I have read such stories. The best solution to debunk such myths is to advise them to visit in order to verify what is happening on the ground. One thing that I need to point out is that when a country is challenging, despite odds, the established norms to soar to greater heights, there is bound to be those out there bent to resist such moves.
That is natural. So such forms of resistance cannot be taken seriously at all. These are actually distractions from the march towards greater things. We should not really worry so much about them.
What are we expecting after this meeting?
We are going to track the changes that are likely to accrue to Rwanda after having joined the Commonwealth. This will be done after 6 months.

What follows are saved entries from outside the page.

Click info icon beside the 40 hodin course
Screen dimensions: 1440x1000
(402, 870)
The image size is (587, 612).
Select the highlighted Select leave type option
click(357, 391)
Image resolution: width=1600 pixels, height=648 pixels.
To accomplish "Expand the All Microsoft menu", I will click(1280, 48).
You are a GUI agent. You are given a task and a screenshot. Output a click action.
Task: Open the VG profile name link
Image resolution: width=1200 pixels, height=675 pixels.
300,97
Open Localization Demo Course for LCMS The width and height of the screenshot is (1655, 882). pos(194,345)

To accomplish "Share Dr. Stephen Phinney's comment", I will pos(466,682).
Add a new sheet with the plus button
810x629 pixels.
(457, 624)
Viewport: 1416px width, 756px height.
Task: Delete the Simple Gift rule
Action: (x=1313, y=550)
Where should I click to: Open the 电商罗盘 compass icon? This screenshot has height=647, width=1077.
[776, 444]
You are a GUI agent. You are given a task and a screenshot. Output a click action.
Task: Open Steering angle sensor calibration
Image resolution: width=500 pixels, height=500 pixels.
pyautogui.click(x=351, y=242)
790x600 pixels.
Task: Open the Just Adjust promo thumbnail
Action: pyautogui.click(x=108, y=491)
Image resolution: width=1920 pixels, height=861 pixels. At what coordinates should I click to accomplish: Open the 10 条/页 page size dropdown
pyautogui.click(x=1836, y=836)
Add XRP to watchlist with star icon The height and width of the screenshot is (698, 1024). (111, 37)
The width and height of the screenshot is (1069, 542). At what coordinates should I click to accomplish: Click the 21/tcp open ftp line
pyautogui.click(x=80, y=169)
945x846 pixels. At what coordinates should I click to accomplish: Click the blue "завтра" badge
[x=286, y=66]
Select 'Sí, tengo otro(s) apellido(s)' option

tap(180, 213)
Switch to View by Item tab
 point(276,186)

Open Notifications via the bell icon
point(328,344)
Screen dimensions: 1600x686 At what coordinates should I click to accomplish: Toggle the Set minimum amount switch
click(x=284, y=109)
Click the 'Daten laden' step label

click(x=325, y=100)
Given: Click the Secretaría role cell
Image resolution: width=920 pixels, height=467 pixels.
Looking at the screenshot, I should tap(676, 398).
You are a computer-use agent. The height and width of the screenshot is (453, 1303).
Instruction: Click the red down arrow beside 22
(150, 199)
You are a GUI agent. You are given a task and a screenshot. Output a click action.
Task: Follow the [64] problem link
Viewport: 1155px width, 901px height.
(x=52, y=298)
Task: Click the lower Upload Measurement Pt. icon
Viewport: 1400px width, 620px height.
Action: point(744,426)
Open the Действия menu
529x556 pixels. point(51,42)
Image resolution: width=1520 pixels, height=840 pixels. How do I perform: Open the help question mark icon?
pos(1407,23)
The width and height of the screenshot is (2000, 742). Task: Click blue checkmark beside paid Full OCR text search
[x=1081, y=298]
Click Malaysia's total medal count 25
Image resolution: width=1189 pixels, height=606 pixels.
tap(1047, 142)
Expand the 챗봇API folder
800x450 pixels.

So that means that you have a baseline report for Rwanda upon joining the Commonwealth which you will use to track your interventions?
Absolutely. As far as these investments are concerned we will do that.We do that in several ways. One way is through tracking inter-commonwealth trade which is growing steadily.
In 1997 this kind of trade was set at $2 trillion. Now it is standing at more than $3.5 trillion. By 2015 we expect it to jump to $5 trillion. So naturally, for Rwanda; which has just joined, will also be tracked in how it is benefiting from such projections.
So that brings me to another question related to the previous one. Does it mean that you have some set projections for Rwanda as a new entrant to the commonwealth? If so, can you share with the readers?
We do have that kind of data especially for our focus for Rwanda, only that I don’t have them off-head. However, a more comprehensive finding will be issued in 6 month’s from now. We will also look at long terms projection like 5 years from now.
What are your concluding remarks?
I must say that having joined the Commonwealth Rwanda is in the right path. When leading companies of the world are relocating to Kigali it is not by accident.
Certain things have been put in the right way. Expectations are high from investors and these expectations have to be sustained.